Besly was born in Normanby, Yorkshire, and was educated at Tonbridge School and Caius College, Cambridge. After a short stage career he studied music at the Leipzig Conservatorium under Teichmüller, Schreck, and Krehl. From 1912 to 1914 he was a music-master at Tonbridge School, returning there after World War I as Assistant Music Master. In 1919 he became director of music and organist of Queen’s College, Oxford (1919–1926), and subsequently took over the Oxford Orchestral Society from Sir Hugh Allen. He gave his first concert in London with the London Symphony Orchestra in 1923, and conducted the Royal Albert Hall Orchestra, and the Scottish Orchestra for a portion of the season in 1924. He was sometime Director of the Performing Rights Society. In his latter years he worked in legal practice as a solicitor and notary public.
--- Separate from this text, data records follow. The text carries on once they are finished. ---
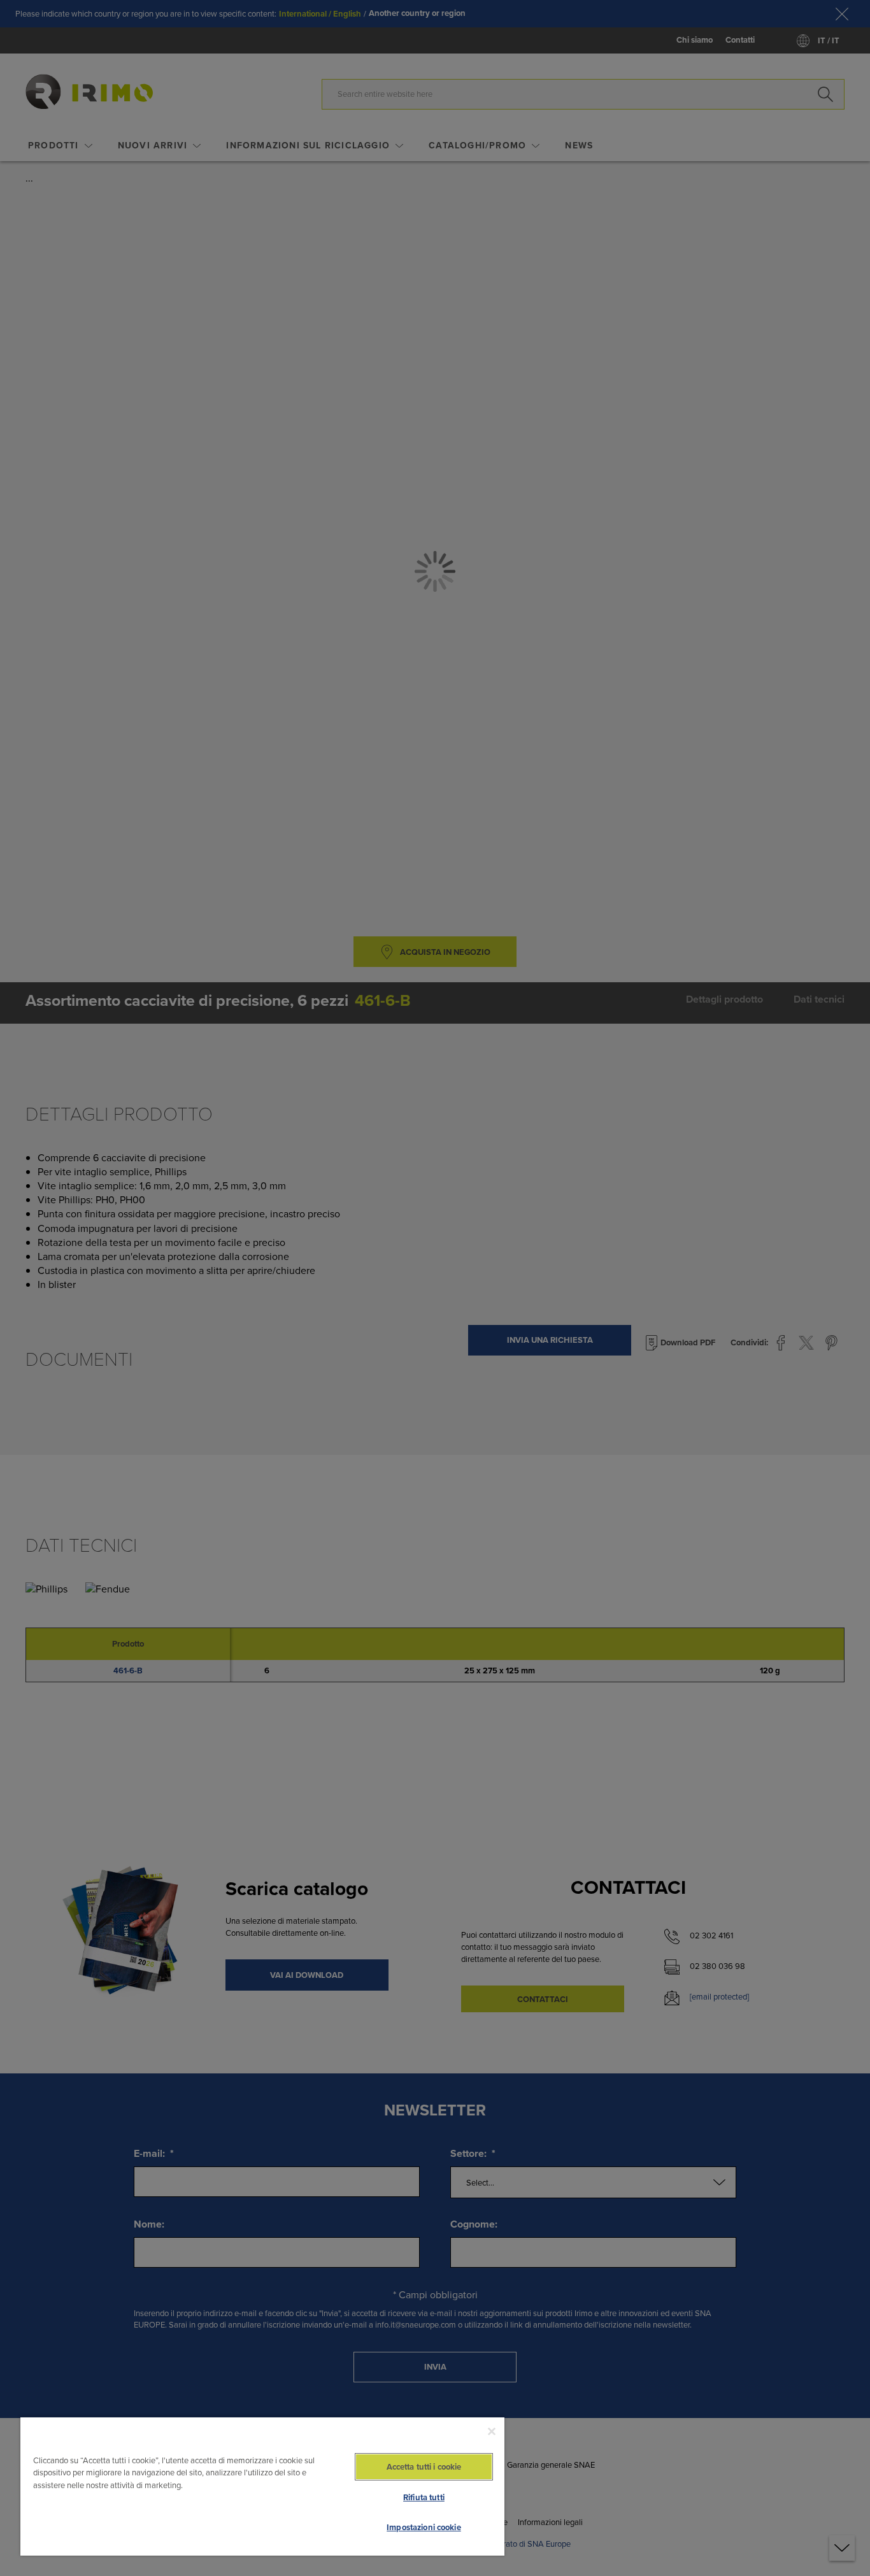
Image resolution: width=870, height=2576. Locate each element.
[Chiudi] (492, 2431)
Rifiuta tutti (424, 2497)
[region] (262, 2486)
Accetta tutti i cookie (424, 2467)
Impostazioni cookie (423, 2527)
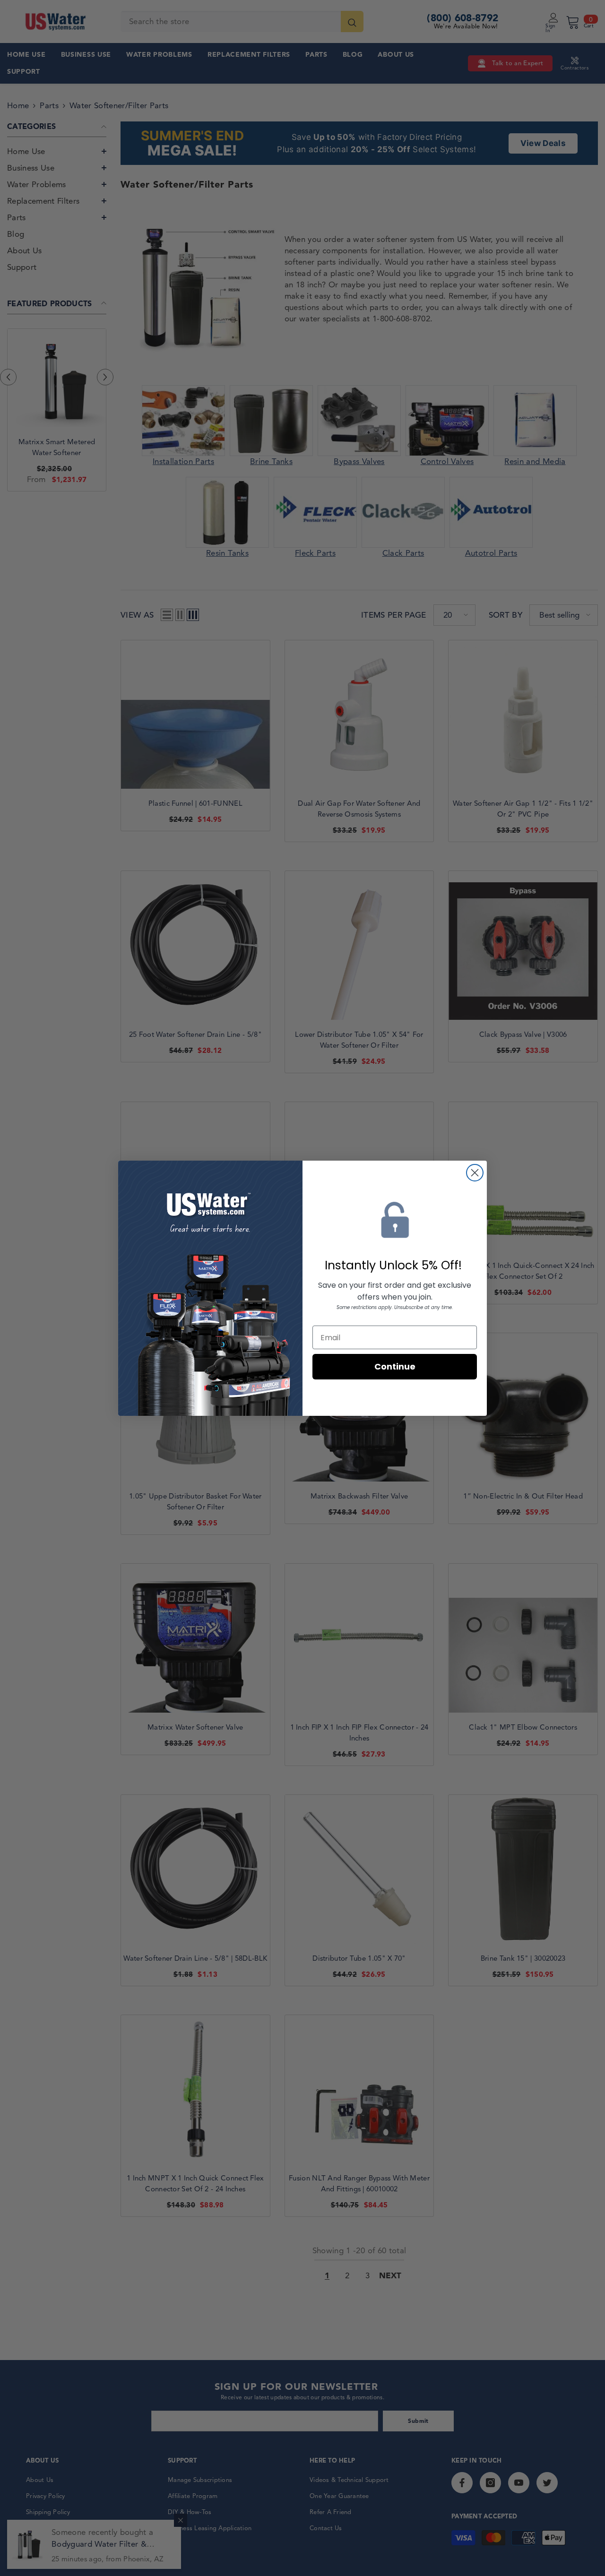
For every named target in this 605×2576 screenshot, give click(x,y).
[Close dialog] (475, 1172)
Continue (394, 1366)
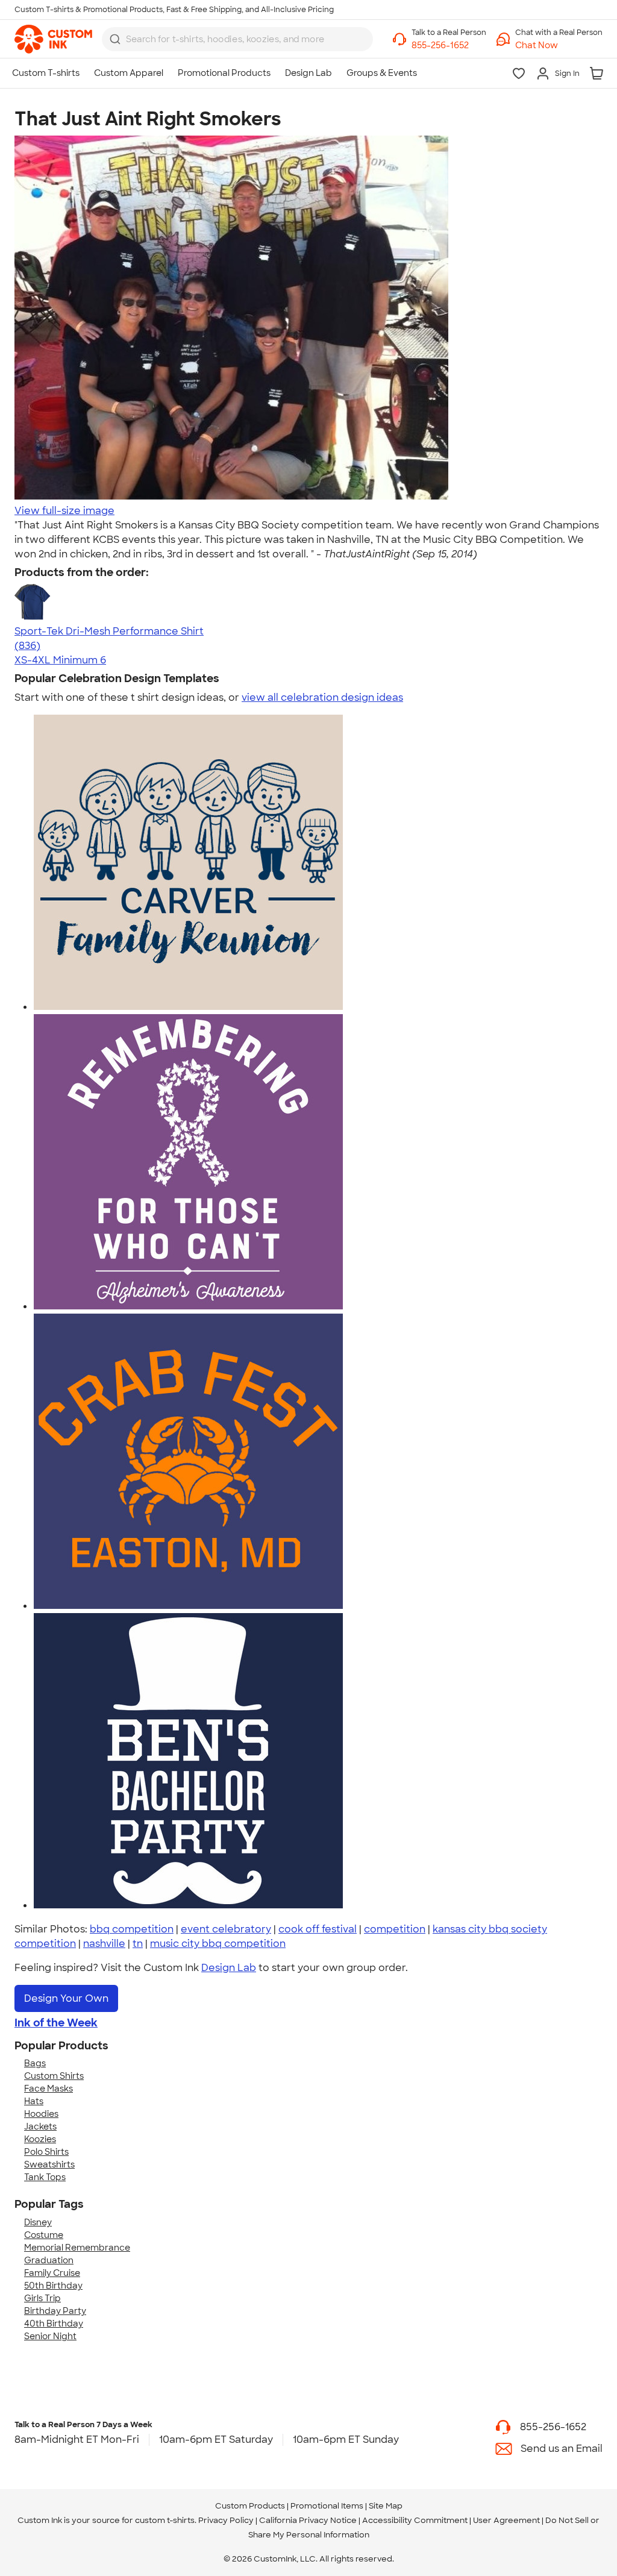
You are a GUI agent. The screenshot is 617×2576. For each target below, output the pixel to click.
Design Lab (228, 1967)
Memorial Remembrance (77, 2247)
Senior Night (50, 2336)
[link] (53, 39)
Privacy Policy (226, 2520)
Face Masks (48, 2088)
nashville (104, 1943)
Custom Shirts (54, 2075)
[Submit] (115, 39)
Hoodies (41, 2113)
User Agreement (506, 2520)
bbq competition (132, 1929)
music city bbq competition (218, 1943)
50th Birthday (53, 2285)
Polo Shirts (46, 2151)
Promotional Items (326, 2506)
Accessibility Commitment (415, 2520)
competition (394, 1929)
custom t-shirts (165, 2520)
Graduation (49, 2260)
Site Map (385, 2506)
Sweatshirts (49, 2164)
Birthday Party (55, 2310)
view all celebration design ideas (322, 697)
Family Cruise (52, 2272)
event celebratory (226, 1929)
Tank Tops (45, 2177)
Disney (38, 2222)
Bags (35, 2063)
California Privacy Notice (308, 2520)
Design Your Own (66, 1998)
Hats (33, 2101)
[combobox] (237, 39)
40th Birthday (53, 2323)
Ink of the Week (56, 2023)
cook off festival (317, 1929)
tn (138, 1943)
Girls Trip (42, 2298)
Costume (43, 2235)
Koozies (40, 2139)
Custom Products (250, 2506)
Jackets (40, 2126)
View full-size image (64, 510)
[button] (559, 45)
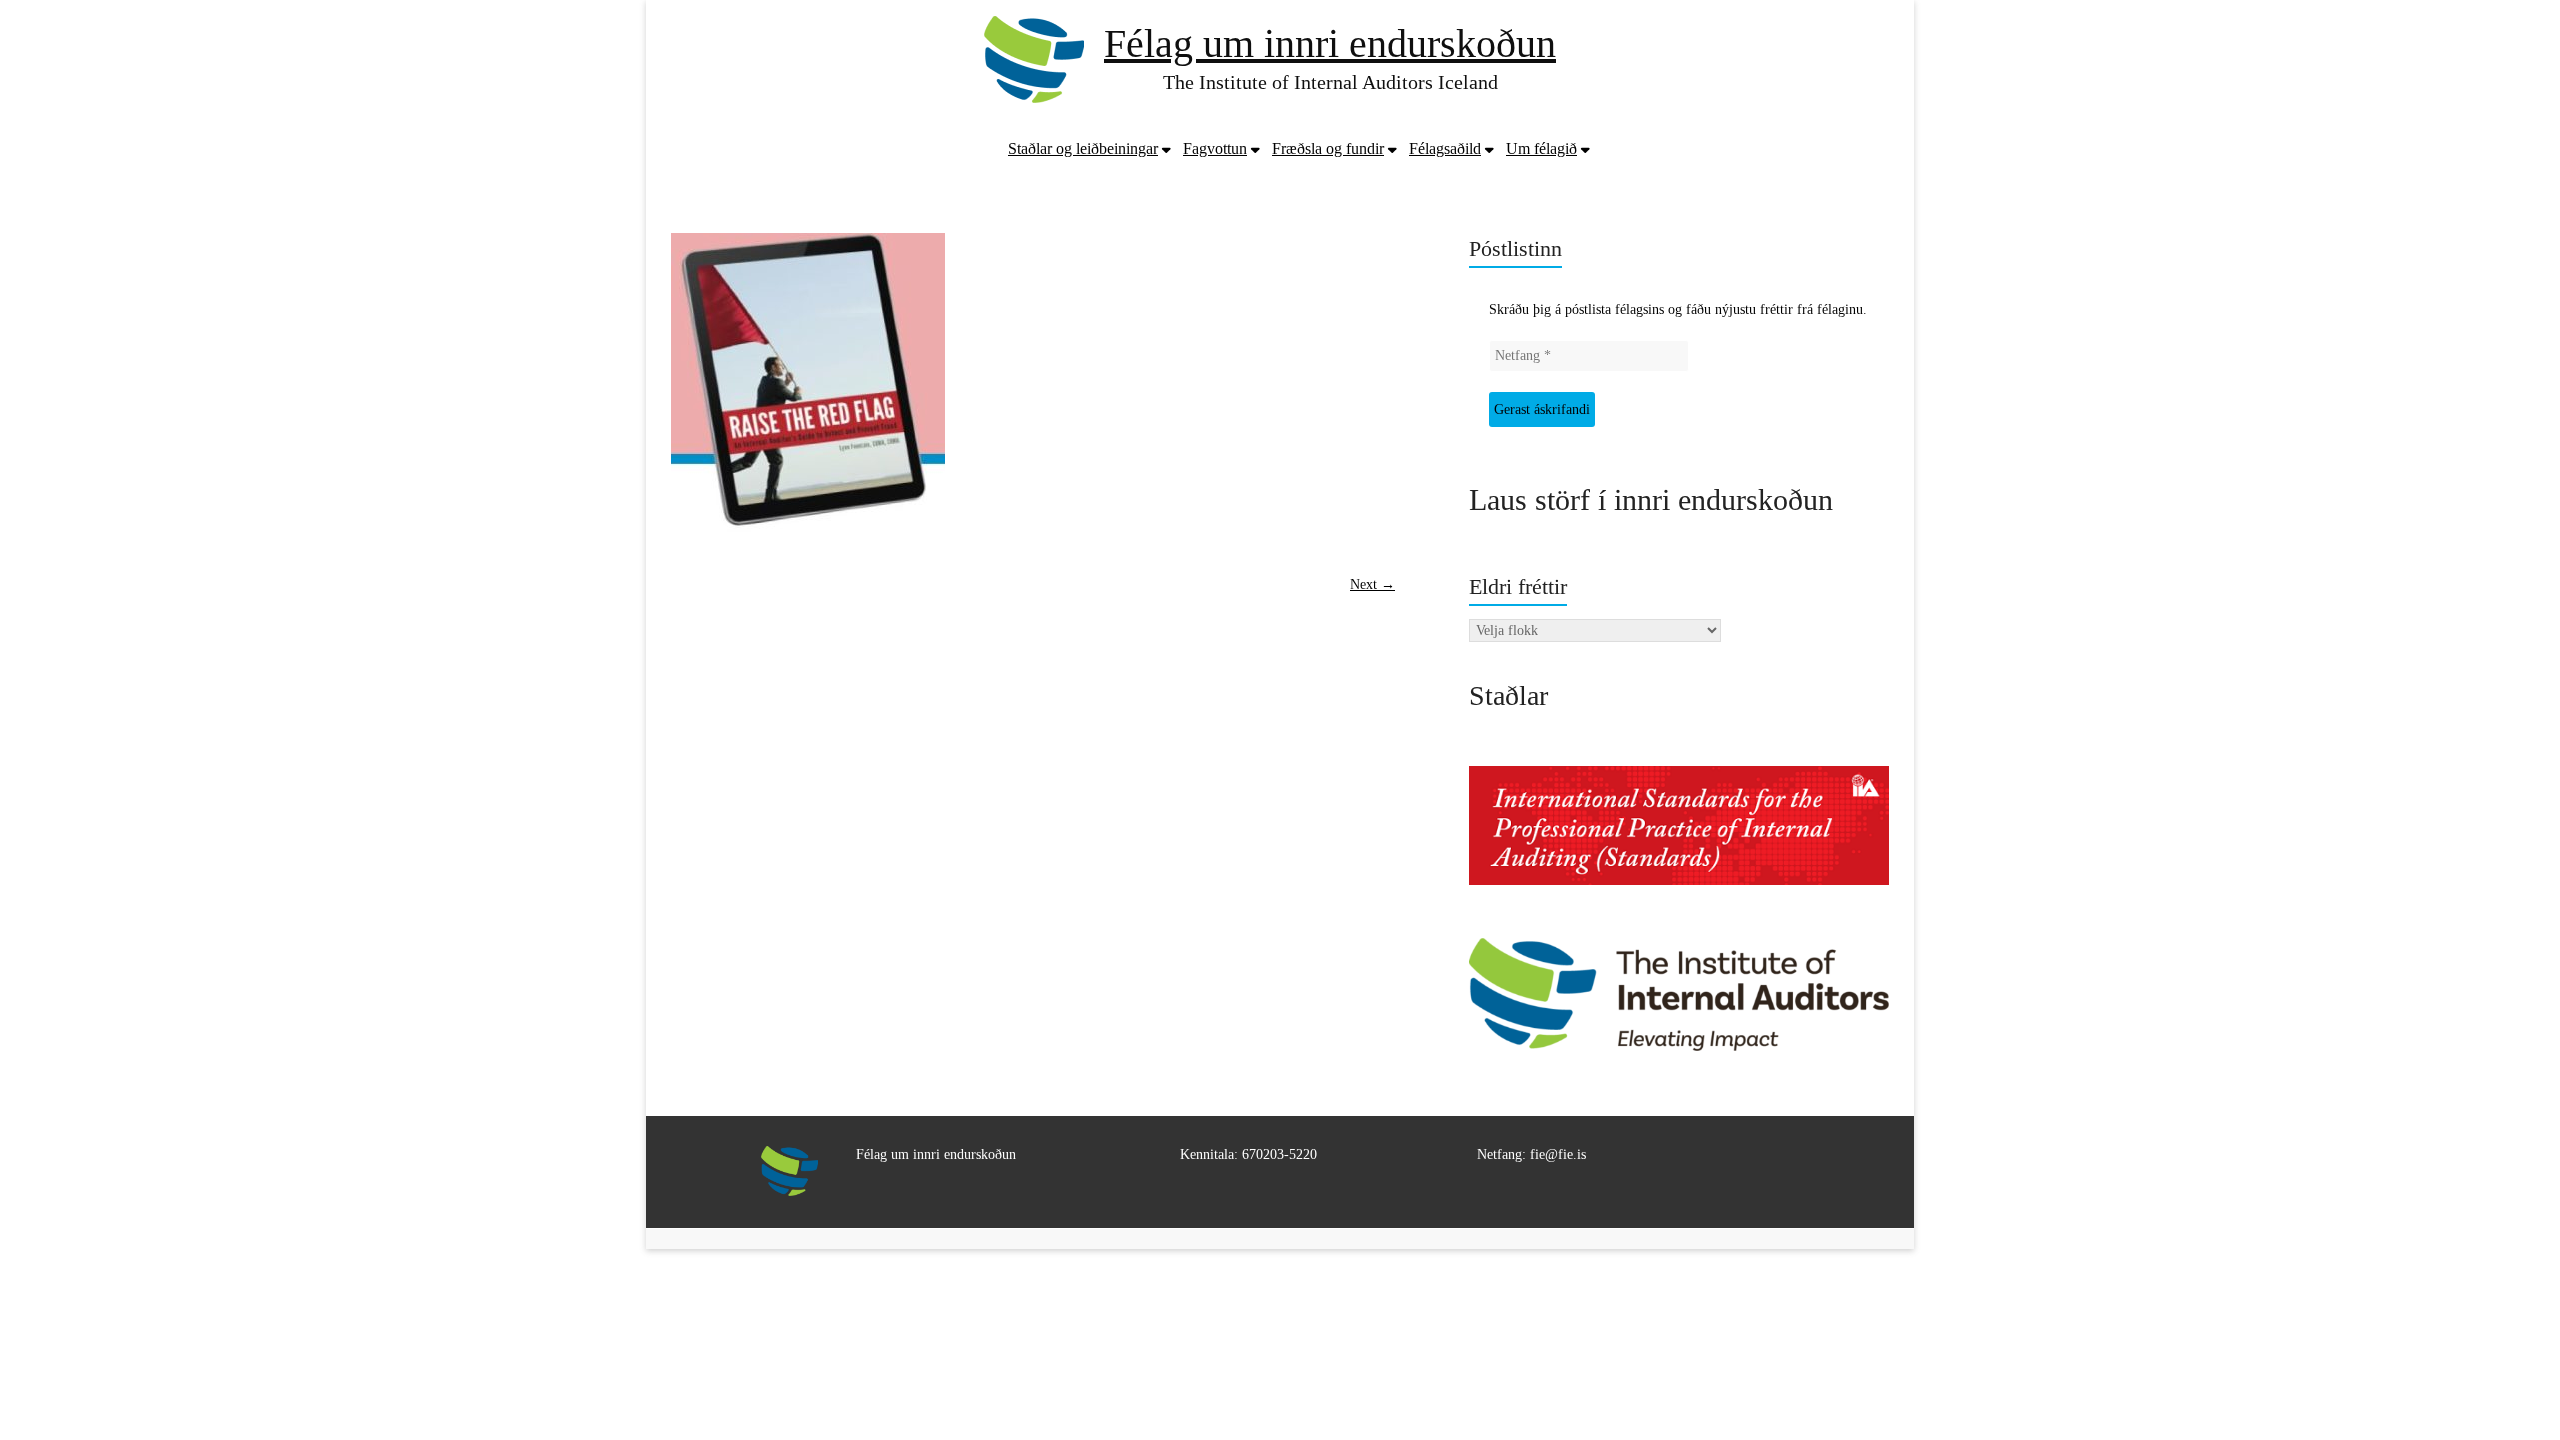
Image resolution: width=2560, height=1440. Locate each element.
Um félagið (1541, 148)
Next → (1372, 584)
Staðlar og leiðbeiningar (1083, 148)
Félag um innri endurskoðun (1330, 43)
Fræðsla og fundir (1328, 148)
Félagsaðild (1445, 148)
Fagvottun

Besly's compositions include orchestral works, songs and ballads, short choral works, piano pieces, and works for violin. He also composed the musical plays For Ever After, Luana and Khan Zala and edited the Queen’s College Hymn Book. His transcriptions for orchestra include works by Bach, and for piano / organ works by Stravinsky (Firebird suite), Falla (El amor brujo) and Bizet (Carmen). His motet O Lord, support us, a setting of a prayer by St John Henry Newman, is still frequently sung in Anglican Cathedrals.

From time to time his name is misspelt as "Besley" rather than "Besly".